Provided records:
************

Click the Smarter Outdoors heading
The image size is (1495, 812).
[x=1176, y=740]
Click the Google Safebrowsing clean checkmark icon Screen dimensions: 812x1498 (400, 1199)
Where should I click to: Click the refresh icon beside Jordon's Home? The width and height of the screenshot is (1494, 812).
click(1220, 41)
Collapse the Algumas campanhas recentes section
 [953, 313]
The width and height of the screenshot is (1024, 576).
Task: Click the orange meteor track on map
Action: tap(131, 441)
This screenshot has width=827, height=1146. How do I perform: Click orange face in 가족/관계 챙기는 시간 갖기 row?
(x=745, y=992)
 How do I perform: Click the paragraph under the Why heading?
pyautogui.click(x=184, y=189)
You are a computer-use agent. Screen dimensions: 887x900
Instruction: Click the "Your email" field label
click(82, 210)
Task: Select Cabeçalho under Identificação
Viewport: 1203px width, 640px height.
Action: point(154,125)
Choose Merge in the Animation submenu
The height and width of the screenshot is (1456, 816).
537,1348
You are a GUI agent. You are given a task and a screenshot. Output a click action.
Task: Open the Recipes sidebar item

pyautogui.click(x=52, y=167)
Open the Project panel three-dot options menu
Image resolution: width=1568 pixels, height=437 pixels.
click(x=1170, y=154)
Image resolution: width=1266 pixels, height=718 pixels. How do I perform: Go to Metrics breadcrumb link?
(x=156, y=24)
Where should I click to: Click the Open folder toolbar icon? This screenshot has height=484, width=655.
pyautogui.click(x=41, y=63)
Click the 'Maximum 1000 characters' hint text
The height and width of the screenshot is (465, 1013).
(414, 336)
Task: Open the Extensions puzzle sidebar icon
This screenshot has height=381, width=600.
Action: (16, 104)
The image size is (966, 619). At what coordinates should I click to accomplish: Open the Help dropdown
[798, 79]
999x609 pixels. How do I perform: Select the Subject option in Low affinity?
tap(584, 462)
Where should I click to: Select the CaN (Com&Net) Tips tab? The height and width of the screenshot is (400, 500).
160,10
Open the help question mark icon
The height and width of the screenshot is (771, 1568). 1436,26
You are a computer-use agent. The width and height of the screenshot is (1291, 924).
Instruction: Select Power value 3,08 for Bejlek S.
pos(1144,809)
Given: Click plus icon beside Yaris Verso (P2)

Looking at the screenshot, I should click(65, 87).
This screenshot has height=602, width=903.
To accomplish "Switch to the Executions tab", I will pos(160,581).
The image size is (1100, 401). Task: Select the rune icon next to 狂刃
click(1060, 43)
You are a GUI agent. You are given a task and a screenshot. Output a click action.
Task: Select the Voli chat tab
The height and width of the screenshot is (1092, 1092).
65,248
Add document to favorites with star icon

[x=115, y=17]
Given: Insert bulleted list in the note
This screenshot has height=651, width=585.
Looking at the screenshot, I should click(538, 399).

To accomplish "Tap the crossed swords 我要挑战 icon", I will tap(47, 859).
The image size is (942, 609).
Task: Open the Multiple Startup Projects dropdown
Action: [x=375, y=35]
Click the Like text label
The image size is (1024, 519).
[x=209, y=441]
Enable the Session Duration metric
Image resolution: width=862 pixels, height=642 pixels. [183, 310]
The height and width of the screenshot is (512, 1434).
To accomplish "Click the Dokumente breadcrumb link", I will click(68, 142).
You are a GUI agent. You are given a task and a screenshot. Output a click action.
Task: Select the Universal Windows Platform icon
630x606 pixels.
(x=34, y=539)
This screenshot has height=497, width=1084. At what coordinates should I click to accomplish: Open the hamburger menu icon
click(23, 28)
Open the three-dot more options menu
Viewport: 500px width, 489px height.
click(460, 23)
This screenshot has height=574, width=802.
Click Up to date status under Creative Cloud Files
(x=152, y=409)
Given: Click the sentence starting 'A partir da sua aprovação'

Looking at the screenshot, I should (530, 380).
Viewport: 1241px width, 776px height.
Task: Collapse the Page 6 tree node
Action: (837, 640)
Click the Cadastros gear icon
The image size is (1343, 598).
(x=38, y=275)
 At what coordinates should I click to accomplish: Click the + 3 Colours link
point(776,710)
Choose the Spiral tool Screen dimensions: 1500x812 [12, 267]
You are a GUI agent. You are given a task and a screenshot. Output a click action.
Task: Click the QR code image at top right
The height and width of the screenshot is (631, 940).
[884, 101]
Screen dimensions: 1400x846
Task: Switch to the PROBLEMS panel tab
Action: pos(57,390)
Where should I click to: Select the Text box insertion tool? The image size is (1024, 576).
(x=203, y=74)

************

Assignment: Only the lines from the beginning of the material above through the line with "Click the Google" are wanted; extract them exactly.

Exercise output:
Click the Smarter Outdoors heading
The image size is (1495, 812).
[x=1176, y=740]
Click the Google Safebrowsing clean checkmark icon Screen dimensions: 812x1498 (400, 1199)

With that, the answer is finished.